EXERCISE DETAILS:
Reproduce the entries that follow word for word, keeping every line as it stands.

GIVEN INFORMATION:
>> start

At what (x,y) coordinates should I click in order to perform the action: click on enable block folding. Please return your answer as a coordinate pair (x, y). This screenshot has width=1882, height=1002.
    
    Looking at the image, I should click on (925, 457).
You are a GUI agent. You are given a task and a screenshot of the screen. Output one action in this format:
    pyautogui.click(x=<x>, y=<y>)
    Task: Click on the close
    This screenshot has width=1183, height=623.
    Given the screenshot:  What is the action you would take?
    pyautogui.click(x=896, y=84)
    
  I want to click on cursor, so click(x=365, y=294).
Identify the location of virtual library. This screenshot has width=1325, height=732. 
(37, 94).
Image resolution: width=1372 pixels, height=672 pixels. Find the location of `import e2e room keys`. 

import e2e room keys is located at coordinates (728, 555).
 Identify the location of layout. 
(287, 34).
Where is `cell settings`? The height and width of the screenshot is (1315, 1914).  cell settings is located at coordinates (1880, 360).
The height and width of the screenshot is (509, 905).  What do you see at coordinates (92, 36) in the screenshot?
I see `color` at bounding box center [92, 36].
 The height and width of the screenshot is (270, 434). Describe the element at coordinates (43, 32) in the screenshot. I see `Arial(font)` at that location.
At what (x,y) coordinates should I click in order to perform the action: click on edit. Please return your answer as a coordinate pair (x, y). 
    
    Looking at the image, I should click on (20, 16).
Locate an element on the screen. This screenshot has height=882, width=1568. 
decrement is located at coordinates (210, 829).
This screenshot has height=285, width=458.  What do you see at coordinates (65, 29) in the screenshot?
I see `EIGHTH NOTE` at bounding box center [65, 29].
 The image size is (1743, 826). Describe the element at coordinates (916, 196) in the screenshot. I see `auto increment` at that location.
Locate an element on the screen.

>> end

ANSWER TO THIS EXERCISE:
At what (x,y) coordinates should I click in order to perform the action: click on enable block folding. Please return your answer as a coordinate pair (x, y). This screenshot has width=1882, height=1002.
    
    Looking at the image, I should click on (925, 457).
You are a GUI agent. You are given a task and a screenshot of the screen. Output one action in this format:
    pyautogui.click(x=<x>, y=<y>)
    Task: Click on the close
    This screenshot has width=1183, height=623.
    Given the screenshot:  What is the action you would take?
    pyautogui.click(x=896, y=84)
    
  I want to click on cursor, so click(x=365, y=294).
Identify the location of virtual library. This screenshot has width=1325, height=732. 
(37, 94).
Image resolution: width=1372 pixels, height=672 pixels. Find the location of `import e2e room keys`. 

import e2e room keys is located at coordinates (728, 555).
 Identify the location of layout. 
(287, 34).
Where is `cell settings`? The height and width of the screenshot is (1315, 1914).  cell settings is located at coordinates (1880, 360).
The height and width of the screenshot is (509, 905).  What do you see at coordinates (92, 36) in the screenshot?
I see `color` at bounding box center [92, 36].
 The height and width of the screenshot is (270, 434). Describe the element at coordinates (43, 32) in the screenshot. I see `Arial(font)` at that location.
At what (x,y) coordinates should I click in order to perform the action: click on edit. Please return your answer as a coordinate pair (x, y). 
    
    Looking at the image, I should click on (20, 16).
Locate an element on the screen. This screenshot has height=882, width=1568. 
decrement is located at coordinates (210, 829).
This screenshot has height=285, width=458.  What do you see at coordinates (65, 29) in the screenshot?
I see `EIGHTH NOTE` at bounding box center [65, 29].
 The image size is (1743, 826). Describe the element at coordinates (916, 196) in the screenshot. I see `auto increment` at that location.
Locate an element on the screen.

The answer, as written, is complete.